Tak więc w pierwszych dniach maja, zaopatrzony w aparat fotograficzny, udałem się na pieszą wędrówkę brzegami rzeki Rudy. Do Stodół, dzielnicy Rybnika, podjechałem samochodem. Za dawną stadniną koni znalazłem trochę miejsca by bezpiecznie zaparkować auto. Parkingu niestety nie ma żadnego, trzeba samemu znaleźć miejsce, gdzie można zostawić pojazd.
Rzeka znajduje się ok. 200-300 metrów od drogi. Można poszukać jakiejś ścieżki prowadzącej nad wodę, ale ja poszedłem prosto przed siebie. Trochę łąką, trochę lasem i po 3 minutach stanąłem nad korytem rzeki. Wzdłuż brzegu nie prowadzi żaden deptak, asfaltowa droga czy nawet wybrukowany chodnik. Na niektórych odcinkach, kilka-kilkanaście metrów od brzegu znajdziemy leśną ścieżkę lub polną drogę, ale nie zawsze można z niej podziwiać meandrującą rzekę.
Znalazłem się nad rzeką i podążyłem jej brzegiem. Większą część trasy pokonałem tuż przy wodzie, tylko gdzieniegdzie gęste zarośla zmusiły mnie do opuszczenia linii brzegowej. Tego roku wiosna przyszła późno, roślinność nie zdążyła jeszcze w pełni się rozwinąć, więc mogłem swobodnie się poruszać po tym terenie. Myślę, że za miesiąc czy dwa będzie znacznie trudniej.

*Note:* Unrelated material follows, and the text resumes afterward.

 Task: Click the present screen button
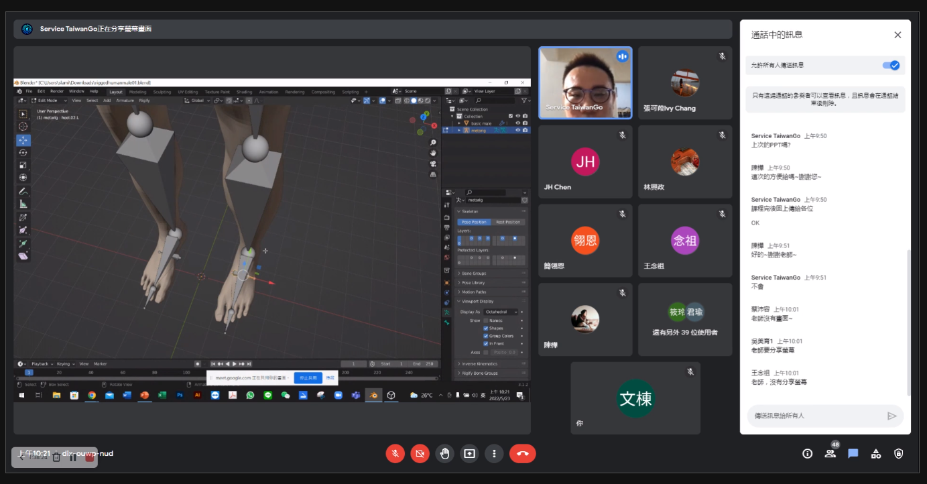pos(469,454)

Wzdłuż rzeki teren porośnięty jest trawą i rzadko rosnącymi drzewami i krzewami. Wiele przewróconych przez wichury drzew pozostawiono tam, gdzie upadły. Porośnięte mchem, butwiejące, nadają okolicy nieco dziki charakter. Meandrująca Ruda dodatkowo dodaje uroku okolicy i przenosi nas w zupełnie inny świat. Świat poza cywilizacją, świat dzikiej przyrody.
Rzeka i najbliższe okolice, to dom wielu gatunków zwierząt. Dlatego, jeśli wybierzecie się w to miejsce, zachowajcie ciszę i nie niszczcie otaczającej was przyrody. W Rudzie żyją m.in. bobry. Mnie nie udało się ich zobaczyć, gdyż aktywne są zazwyczaj nocą oraz o zmierzchu i o świcie, ale znalazłem wiele śladów ich bytności. I to zarówno całkiem świeżych jak i starszych. Najbardziej rzucające się w oczy są powalone przez nie drzewa. Jak wspomniałem, na bobry się nie natknąłem, ale owczarka niemieckiego pływającego w wodzie zauważyłem.

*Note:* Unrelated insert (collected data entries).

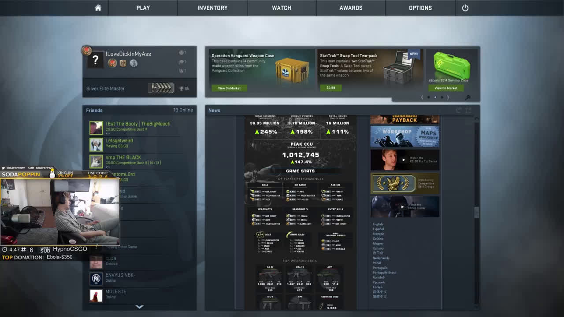The height and width of the screenshot is (317, 564).
Task: Expand friends list with down chevron
Action: 140,306
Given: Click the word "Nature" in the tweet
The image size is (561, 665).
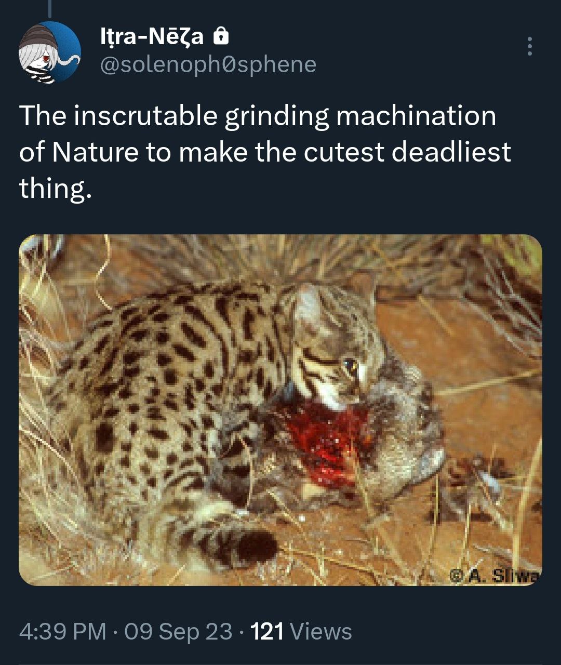Looking at the screenshot, I should (95, 152).
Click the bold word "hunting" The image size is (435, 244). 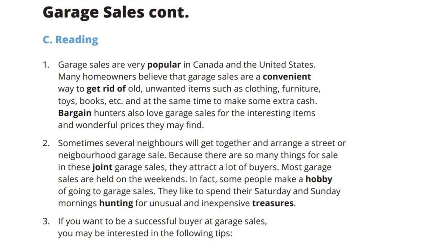(x=116, y=203)
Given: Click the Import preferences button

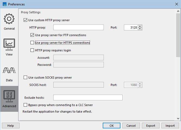Looking at the screenshot, I should click(170, 126).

Ruda to dzika, nie uregulowana rzeka. W poprzek jej koryta leżą powalone drzewa i gałęzie, gdzieniegdzie z nurtu wyłaniają się małe wysepki, przy brzegach w niejednym miejscu teren jest podmokły… Tę pełną uroku rzekę, można podziwiać nie tylko z jej brzegów, ale również z poziomu kajaka. Bo w okresie wiosenno-letnim organizowane są spływy kajakowe. Miałem okazję w ten sposób pokonać rzekę, więc wiem, że trochę trzeba się nagimnastykować, by nie wywrócić się z kajakiem. Ale uwierzcie, warto podjąć ten wysiłek.

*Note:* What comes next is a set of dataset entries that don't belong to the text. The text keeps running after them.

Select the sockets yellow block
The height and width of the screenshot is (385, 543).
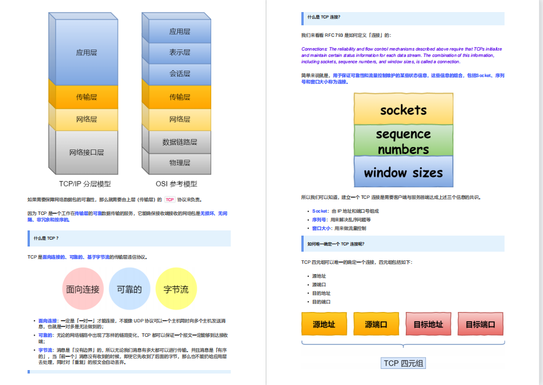pos(404,109)
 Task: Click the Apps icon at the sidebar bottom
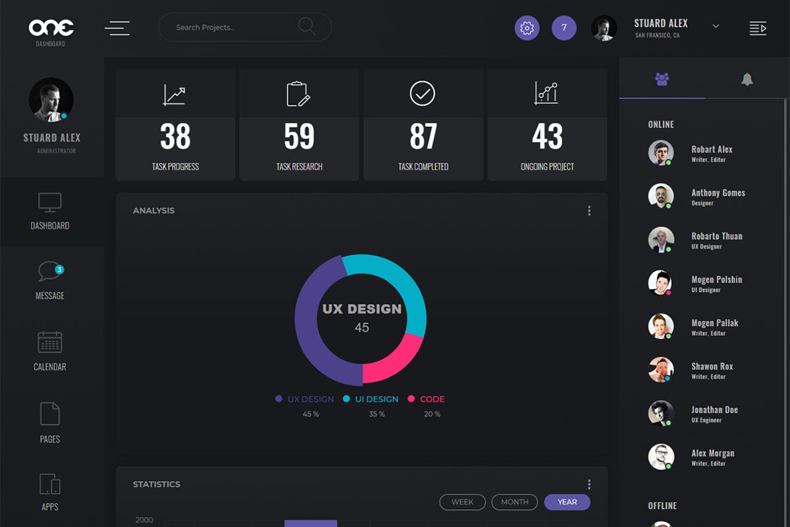(49, 485)
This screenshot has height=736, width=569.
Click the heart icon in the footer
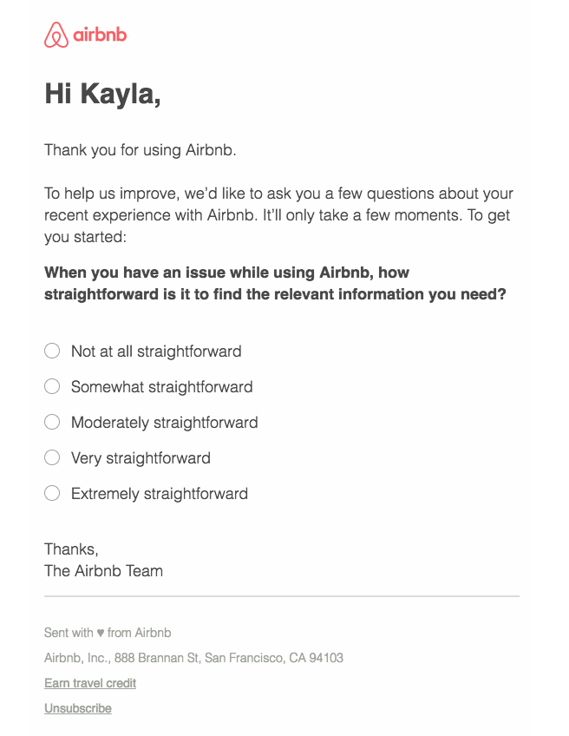click(x=101, y=633)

Sama rzeka i okoliczne tereny, to idealne miejsce na odpoczynek od zgiełku wielkiego miasta. Tylko żeby nacieszyć się dzika przyrodą, żeby naprawdę odpocząć, zabierajmy ze sobą to, co przynieśliśmy. Nie zaśmiecajmy lasu, rzeki, łąki… Pamiętajmy, że to nie jest nasza własność, to dom dzikich zwierząt. Zachowajmy te terany również dla następnych pokoleń. Niestety podczas mojej wędrówki natykałem się na pozostawione butelki, opakowania po różnych produktach, czy nawet opony samochodowe.
Polecam aktywny wypoczynek nad rzeką Rudą w Rybniku. Dzika, meandrująca, nie ujarzmiona rzeka, piękna okolica, dzikie zwierzęta… Czegóż chcieć więcej? Tylko pamiętajcie, szanujmy przyrodę, szanujmy dzikich mieszkańców tych okolic. Nie jesteśmy tutaj sami.